In a 1985 interview with Hilary Kilpatrick, Etel references a Syrian poet who described Etel as the most important Arab poetess since al-Khansa’a. In considering her place within the field of Arabic literature, Etel discloses her fear that this position of celebrity is conditioned upon her own distance from the language, and that she may be stripped of her “Arabic poet” label for that reason. Etel has left the Arab world in the 1950’s, once making an attempt to return home when Lebanon was still undergoing a civil war. Her poetry, her art, and her critiques of dictatorships at home and imperialism on the frontiers have become her way to keep a location pinned in the map of Arabic poetry.
Etel Adnan did not simply enter the Arabic language from any door; her first translators were themselves the modernizers of Arabic poetry like Yusuf al-Khal, Saadi Yousef, and Sargon Boulus. I first learned of Etel’s poetry through Sargon’s translation of There: In the Light and the Darkness of the Self and of the Other, which was published by the Iraqi-German publishing house al-Jamal in 2000 — the book was one of many beautiful gifts that Sargon Boulus has given the world. I began to trace Etel’s path, and found two more works of hers in Arabic translation that were published by a Lebanese press called “Amwaj” (Waves). In her work, I found a poetic lightness and a charming flexibility, as well as a vivid relationship with the spatial experience, an attempt to render the physicality of language that reemerges in her later work, in more concrete terms. I did not speak English at the time, and the internet was not so full of treasures as it is now. But today, once again, I find myself searching for Etel, hoping to read into the possibilities of language that exist for a multilingual litterateur as she swings between locations.

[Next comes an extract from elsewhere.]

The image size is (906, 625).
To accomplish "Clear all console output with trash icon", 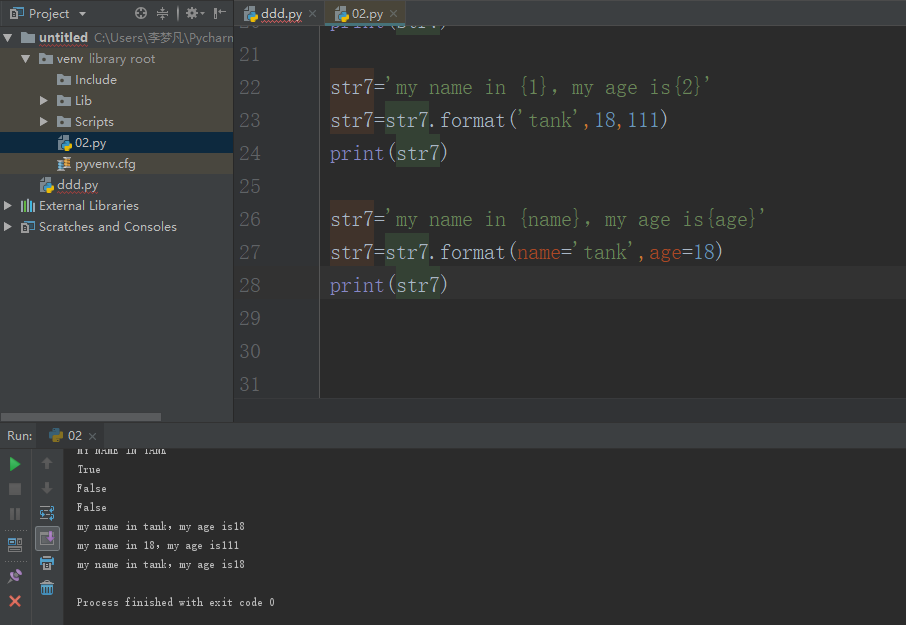I will pos(47,588).
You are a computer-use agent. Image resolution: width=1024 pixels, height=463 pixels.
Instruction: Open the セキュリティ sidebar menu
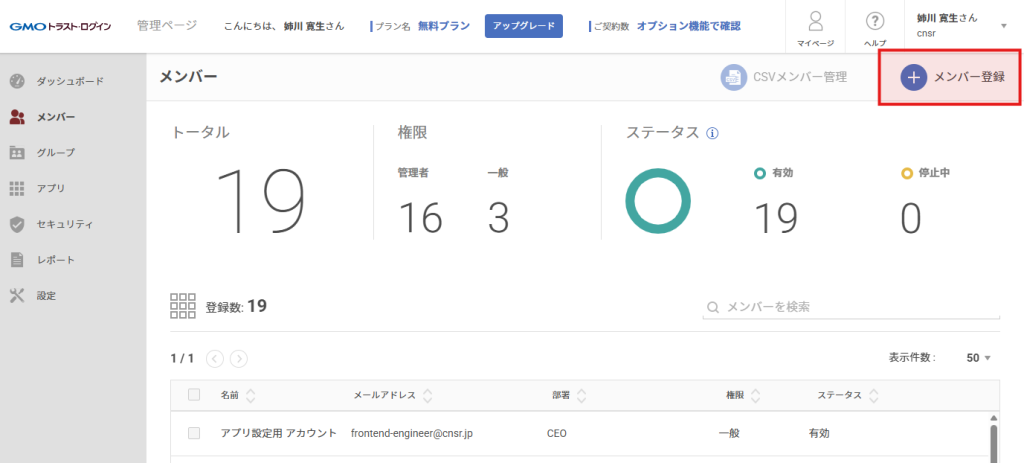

Sargon met Etel in San Francisco, the city where Etel became an American poet in the movement of Anti-Vietnam War poets, when he arrived there at the age of 25. Her migration to America was like a “small earthquake,” she says, as it made her a politicized poet with long threads across the world. The Anti-Vietnam War movement was not her first political moment; she also experienced the Algerian Revolution in the 1950s and 1960s, which was a central moment for her generation of Francophone writers, as it put many of them in a conflict with the French language. At the time, these writers were searching for a way to “return” to their mother tongues. Some Algerian writers tried writing with standard Arabic, some aspired to write in vernaculars, and others even abandoned literature altogether. However, Etel, like Assia Djebar, searched for a way to reconcile Arabic with French. Assia could not find a way to Arabic, so she couldn’t write for years and instead worked on making films in the mountains — until she ran out of silence and came back with her masterpiece Fantasia, in which she touches on the issue of language. Etel did not dwell long in silence; instead, she found her language in what she called “drawing in Arabic.” She describes her discovery of drawing as that “opening of a side window, as if one morning the sun did not rise where it was expected to rise, but close by, at a different point of the horizon.”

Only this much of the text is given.